**GOAL OF THE EXERCISE**
Rewrite the records below, swapping every "screenshot" for "screen capture" and changing nothing else. Leave the pictures out of your answer.

(Entries for finding text and elements)
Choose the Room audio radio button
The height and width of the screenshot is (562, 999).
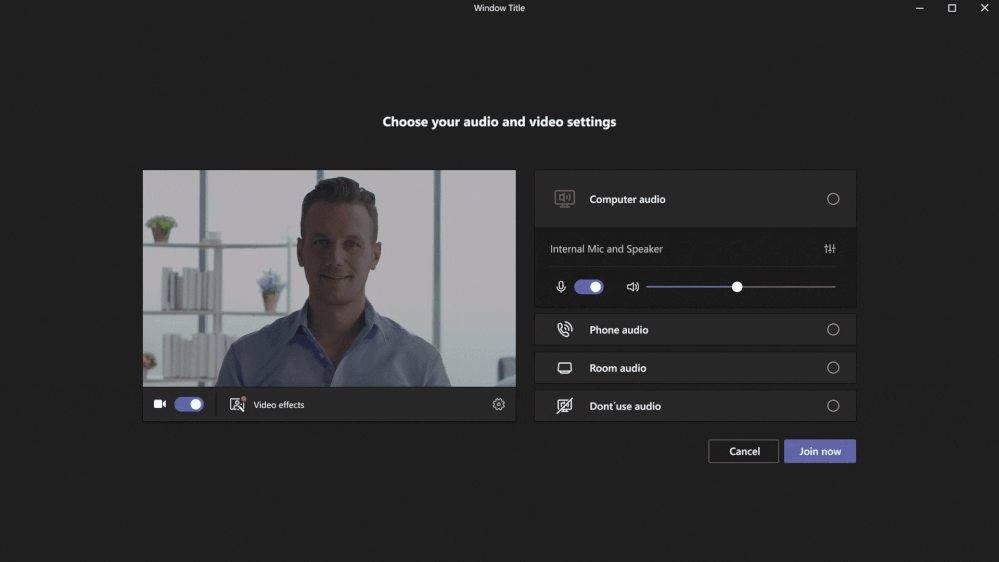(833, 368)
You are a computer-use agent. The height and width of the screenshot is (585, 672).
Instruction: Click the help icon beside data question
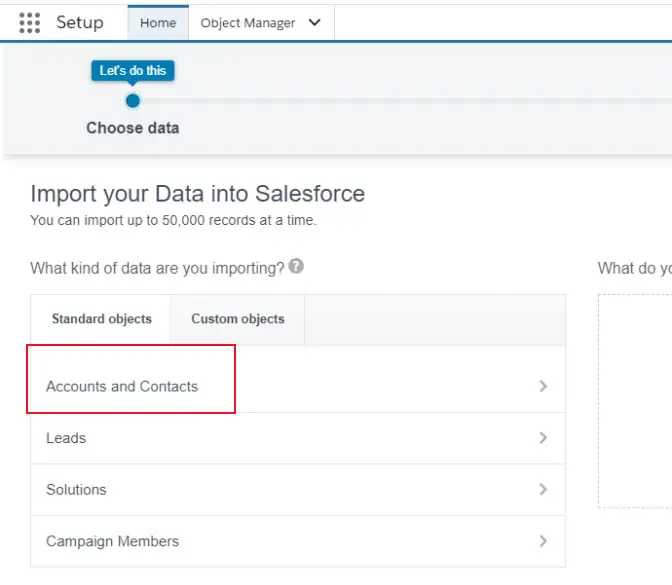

**FULL RESPONSE**
Choose the Room audio radio button
The height and width of the screen capture is (562, 999).
(833, 368)
You are a computer-use agent. The height and width of the screen capture is (585, 672).
Instruction: Click the help icon beside data question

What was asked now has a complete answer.